The heart, the symbol of love, the blood pump – just you cross love, blood will flow. Litres of the stuff have been spilled, in the name of love, the fascist.

Saturday 18 June 2016

Tomorrow, Us and Them

Today was not born at daybreak. It has been long in the making and even longer in the coming. Time, the mother of all things, is also the light that shines on yesterday’s lies, baking them into today’s truth. It is said that time heals all wounds – I say it covers all wounds, fades all memories. Sometimes, it makes fact of legend.
The people of Thokoza, Katlehong, Vosloorus didn’t just wake up one morning and decide that there will be war between their respective communities and people who lived in the hostels in those townships. These communities had until the fateful 80s lived side by side with the migrant labourers who lived in the hostels, albeit with a measure of mutual contempt.
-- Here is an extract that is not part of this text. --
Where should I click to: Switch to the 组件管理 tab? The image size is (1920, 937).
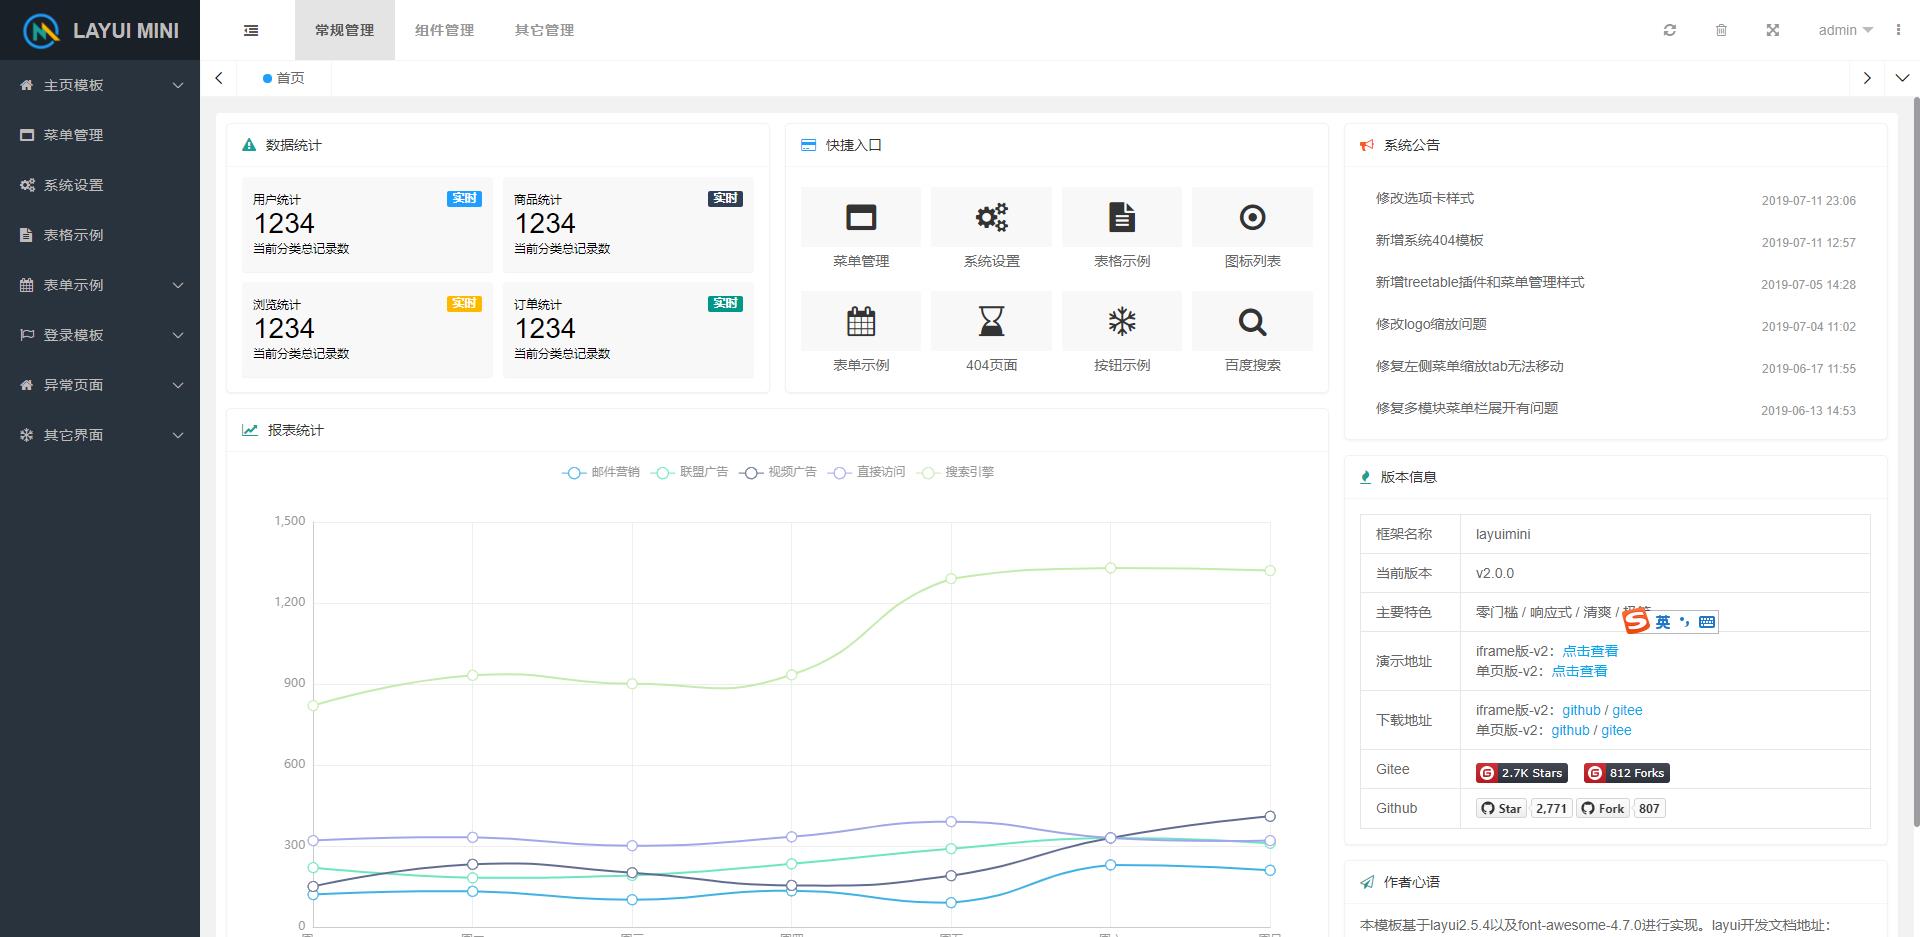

Reportedly all this was beef between Inkatha and SDUs (self-defence units).  This was a long time coming. We could take a trip back to the days of Mfeqane and the nation building efforts of king Shaka and Moshoeshoe. But then you would lose interest. The short version is that there are different nations, delineated primarily by language, customs and cultural practices. The common ingredient to the nationhood seems to be the enduring contempt of the other, whoever they may be, as long as they are not of us. Whatever that means. Sol Plaatjie writes beautifully of the bloodletting in Mhudi – worth a read.
Batswana, apparently unmatched in their cowardice (according to amaZulu), would be heard shouting “ko matebeleng”, to the Ndebeles, whenever there is a twister blowing through the township. Mind you, Matebele is shorthand for all those that are of Nguni descent.  Similarly, amaZulu would have some choice words for the Basotho and so on and so forth.  Recently, the South Africans of a darker hue refer to similarly hued Africans as makwerekwere. We all know how that all progressed; from looting businesses to torching a man alive to gruesome public stabbing of another. Then of course an elderly gentleman refers to me, by extension to be fair, as a kaffir without batting an eyelid. He too would be called something unpleasant by another group and so it goes – a series of yesterdays building up to today. Here we are, unconsciously if not seemingly comfortably standing on a ledge – taunting an avalanche.
The thing about name-calling is the death that seems to follow.  The death that is so long in the coming that the yesterday on which it rode to get here is blissfully forgotten. It is all taken to have been a sudden change of events, an inexplicable turn of relations where neighbour took arms against neighbour. A sudden madness that gripped ordinary folk who otherwise would not harm a fly? As sudden as the bloodletting that took place between the Thutsi and Hutu people perhaps?
This is an age-old science, it seems. A science as old as humanity maybe? It seems human beings simply can’t help themselves. We make less of the other and that way when the killing begins, it is not killing as it is extermination of something less than human. It is the enemy, the women, the homosexuals, the infidels, the albino, the blacks and so on and so forth. Even as we kill and denigrate and make less and all those things; sometimes in the name of a higher goal or out come – we covet. Somehow we believe that by killing off the other, we stand to attain some better position. The problem is, we can’t kill off the other. The children, even generations later, return to avenge their own. The long coming yesterday becomes a blood-drenched today – building up to a similarly blood-drenched tomorrow.
Perhaps it gets better or even stops, when we realise that as we US, we OTHER. Come to think of it, aren’t nations the cause of all wars like living is the cause of all dying?
Letting me be, offensive as my being may be to you, is the ticket to you being, whatever that may be. Let’s try a different tomorrow, we’re too late for today.